A stretch of the entries below is to be set down exactly, running from the line with "Image resolution: width=961" through the line with "Given: Open the DOWNLOAD navigation item", both included, and no other line.

GIVEN INFORMATION =>
○ ○ ○

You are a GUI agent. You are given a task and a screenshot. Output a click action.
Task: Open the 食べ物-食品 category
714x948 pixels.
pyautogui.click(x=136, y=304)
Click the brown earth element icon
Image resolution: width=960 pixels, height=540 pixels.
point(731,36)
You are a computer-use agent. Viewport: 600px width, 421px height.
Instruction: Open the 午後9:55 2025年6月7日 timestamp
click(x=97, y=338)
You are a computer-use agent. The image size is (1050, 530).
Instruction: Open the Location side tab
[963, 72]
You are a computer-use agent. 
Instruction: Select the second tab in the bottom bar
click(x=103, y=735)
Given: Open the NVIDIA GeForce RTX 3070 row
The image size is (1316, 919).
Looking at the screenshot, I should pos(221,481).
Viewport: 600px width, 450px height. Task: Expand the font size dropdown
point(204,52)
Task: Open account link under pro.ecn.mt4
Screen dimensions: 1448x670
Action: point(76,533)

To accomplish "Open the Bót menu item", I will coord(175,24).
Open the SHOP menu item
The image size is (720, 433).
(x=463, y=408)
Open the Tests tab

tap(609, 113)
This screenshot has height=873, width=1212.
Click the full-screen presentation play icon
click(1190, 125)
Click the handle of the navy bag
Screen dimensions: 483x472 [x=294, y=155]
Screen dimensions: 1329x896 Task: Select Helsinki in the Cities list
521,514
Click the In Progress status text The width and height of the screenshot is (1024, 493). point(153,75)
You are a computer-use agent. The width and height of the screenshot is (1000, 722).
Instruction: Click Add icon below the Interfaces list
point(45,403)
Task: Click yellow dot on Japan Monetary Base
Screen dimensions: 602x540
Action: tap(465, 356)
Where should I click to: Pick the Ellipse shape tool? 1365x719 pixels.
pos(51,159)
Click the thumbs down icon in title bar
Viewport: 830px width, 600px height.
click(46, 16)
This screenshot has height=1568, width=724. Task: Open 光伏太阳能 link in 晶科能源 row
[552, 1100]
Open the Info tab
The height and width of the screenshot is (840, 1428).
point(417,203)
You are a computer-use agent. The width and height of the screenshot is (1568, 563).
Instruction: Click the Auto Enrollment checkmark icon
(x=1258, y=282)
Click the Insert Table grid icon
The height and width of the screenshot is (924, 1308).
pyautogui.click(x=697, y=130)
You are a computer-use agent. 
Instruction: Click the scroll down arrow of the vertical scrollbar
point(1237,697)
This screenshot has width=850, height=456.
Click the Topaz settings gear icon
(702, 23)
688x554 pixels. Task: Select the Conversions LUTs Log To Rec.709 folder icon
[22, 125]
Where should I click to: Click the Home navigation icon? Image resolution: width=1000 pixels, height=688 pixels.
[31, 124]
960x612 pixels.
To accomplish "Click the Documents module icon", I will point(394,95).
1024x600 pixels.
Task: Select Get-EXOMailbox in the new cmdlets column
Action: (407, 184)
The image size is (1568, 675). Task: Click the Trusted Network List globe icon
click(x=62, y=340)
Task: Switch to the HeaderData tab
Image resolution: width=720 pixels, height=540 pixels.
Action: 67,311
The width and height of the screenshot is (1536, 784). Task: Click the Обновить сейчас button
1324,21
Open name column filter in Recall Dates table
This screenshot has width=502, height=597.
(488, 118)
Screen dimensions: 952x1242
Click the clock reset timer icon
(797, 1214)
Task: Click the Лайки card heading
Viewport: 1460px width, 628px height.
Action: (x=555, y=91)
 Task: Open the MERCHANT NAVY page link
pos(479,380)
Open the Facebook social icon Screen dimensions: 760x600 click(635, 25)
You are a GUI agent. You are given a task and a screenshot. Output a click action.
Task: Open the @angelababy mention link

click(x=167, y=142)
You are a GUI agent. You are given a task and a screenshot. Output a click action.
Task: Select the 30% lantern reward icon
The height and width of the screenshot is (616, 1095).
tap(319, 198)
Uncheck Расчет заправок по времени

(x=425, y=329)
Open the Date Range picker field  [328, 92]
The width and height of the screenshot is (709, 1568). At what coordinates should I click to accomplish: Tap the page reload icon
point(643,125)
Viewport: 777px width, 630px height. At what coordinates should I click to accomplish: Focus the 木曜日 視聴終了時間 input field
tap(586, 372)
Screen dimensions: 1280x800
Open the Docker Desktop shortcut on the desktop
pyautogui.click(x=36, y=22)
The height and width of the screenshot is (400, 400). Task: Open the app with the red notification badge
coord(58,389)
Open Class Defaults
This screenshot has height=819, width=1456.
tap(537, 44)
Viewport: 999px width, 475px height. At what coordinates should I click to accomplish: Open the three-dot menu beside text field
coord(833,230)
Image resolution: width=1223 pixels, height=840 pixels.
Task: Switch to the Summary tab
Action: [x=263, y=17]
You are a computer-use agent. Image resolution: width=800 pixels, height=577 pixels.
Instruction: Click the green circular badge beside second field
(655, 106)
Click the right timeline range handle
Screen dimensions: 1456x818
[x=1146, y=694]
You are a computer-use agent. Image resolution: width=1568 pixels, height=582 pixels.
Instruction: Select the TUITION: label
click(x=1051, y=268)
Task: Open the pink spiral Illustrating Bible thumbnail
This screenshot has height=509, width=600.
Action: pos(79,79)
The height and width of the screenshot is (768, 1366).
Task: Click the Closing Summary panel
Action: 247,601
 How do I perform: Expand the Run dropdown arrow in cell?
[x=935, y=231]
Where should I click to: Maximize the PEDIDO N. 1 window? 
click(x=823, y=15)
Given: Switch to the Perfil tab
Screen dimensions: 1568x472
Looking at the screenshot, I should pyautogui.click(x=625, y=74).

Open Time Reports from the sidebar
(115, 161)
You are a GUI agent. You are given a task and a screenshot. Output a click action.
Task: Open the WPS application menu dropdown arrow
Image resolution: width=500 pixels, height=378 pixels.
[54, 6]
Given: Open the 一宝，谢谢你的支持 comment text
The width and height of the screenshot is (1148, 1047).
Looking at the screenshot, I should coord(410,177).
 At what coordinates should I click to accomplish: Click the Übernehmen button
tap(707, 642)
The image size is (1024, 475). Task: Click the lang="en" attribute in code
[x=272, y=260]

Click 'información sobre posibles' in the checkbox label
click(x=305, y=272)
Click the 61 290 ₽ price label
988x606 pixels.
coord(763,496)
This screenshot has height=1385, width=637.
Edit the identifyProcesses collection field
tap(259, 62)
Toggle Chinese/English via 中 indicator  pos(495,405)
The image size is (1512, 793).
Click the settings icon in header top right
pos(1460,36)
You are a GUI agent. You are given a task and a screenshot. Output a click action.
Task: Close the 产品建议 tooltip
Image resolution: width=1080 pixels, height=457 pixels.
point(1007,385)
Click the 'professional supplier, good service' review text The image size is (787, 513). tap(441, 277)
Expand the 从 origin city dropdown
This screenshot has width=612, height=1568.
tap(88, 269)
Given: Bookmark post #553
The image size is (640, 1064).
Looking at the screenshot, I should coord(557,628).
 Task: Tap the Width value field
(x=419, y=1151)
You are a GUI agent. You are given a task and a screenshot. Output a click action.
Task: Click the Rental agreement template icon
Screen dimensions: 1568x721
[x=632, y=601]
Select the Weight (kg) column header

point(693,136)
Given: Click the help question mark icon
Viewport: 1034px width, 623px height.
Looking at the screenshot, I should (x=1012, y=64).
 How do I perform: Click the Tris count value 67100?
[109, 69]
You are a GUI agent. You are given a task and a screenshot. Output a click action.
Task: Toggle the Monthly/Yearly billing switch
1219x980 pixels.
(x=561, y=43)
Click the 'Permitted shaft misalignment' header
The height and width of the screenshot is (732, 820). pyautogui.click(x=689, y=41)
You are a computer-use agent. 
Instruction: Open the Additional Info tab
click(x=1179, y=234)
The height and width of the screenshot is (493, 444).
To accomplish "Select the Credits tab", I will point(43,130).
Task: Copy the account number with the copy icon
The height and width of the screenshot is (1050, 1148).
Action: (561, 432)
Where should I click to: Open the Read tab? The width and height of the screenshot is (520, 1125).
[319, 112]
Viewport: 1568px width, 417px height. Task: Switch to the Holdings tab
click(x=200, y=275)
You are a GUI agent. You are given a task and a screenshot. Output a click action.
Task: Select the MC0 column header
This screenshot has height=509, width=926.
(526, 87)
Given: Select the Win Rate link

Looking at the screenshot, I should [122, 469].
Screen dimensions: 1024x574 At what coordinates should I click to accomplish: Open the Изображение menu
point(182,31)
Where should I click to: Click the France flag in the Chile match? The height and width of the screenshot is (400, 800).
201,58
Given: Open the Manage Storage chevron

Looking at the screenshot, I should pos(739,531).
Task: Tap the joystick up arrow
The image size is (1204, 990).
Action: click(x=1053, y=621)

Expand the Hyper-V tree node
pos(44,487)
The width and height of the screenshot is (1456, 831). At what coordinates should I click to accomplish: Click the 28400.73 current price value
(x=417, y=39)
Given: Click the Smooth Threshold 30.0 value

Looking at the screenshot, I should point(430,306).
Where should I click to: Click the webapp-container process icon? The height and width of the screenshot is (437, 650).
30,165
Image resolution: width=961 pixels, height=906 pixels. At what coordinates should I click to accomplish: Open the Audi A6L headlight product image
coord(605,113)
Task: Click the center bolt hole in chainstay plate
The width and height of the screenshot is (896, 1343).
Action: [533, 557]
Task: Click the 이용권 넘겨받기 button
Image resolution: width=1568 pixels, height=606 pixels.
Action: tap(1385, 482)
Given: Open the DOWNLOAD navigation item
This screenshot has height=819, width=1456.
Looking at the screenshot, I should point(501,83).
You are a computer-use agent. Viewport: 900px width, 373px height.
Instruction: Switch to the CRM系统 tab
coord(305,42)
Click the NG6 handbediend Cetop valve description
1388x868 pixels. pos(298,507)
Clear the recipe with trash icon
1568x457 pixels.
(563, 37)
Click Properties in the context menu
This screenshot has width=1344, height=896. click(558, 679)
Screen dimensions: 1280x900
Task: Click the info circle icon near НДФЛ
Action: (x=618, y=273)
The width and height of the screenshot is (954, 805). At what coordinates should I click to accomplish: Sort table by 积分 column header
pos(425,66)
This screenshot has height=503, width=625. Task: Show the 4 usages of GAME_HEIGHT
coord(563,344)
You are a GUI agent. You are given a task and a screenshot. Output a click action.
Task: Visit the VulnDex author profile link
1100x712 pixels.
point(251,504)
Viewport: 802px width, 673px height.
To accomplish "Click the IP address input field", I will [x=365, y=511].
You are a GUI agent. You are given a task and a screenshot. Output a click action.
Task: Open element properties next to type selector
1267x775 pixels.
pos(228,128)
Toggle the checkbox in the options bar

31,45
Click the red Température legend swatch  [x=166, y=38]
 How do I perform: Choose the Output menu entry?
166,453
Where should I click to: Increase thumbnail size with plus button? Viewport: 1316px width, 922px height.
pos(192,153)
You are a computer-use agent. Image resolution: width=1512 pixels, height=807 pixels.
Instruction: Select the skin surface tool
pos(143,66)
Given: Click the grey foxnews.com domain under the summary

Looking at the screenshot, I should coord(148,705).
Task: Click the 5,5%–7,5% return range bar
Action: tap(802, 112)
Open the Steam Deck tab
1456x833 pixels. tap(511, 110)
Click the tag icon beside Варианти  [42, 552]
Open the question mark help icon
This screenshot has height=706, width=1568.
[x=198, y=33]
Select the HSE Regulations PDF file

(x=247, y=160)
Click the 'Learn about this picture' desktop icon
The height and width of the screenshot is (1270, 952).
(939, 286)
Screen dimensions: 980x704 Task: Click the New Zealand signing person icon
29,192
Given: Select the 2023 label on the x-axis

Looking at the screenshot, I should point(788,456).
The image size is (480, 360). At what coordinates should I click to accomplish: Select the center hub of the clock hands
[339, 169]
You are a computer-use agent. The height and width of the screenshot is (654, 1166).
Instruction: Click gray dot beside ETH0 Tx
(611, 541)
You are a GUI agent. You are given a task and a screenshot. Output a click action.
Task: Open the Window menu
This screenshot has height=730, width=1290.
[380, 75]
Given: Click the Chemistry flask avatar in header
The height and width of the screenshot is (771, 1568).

○ ○ ○

WRITTEN RESPONSE =>
Image resolution: width=961 pixels, height=906 pixels. At what coordinates should I click to accomplish: Open the Audi A6L headlight product image
coord(605,113)
Task: Click the center bolt hole in chainstay plate
The width and height of the screenshot is (896, 1343).
Action: [533, 557]
Task: Click the 이용권 넘겨받기 button
Image resolution: width=1568 pixels, height=606 pixels.
Action: tap(1385, 482)
Given: Open the DOWNLOAD navigation item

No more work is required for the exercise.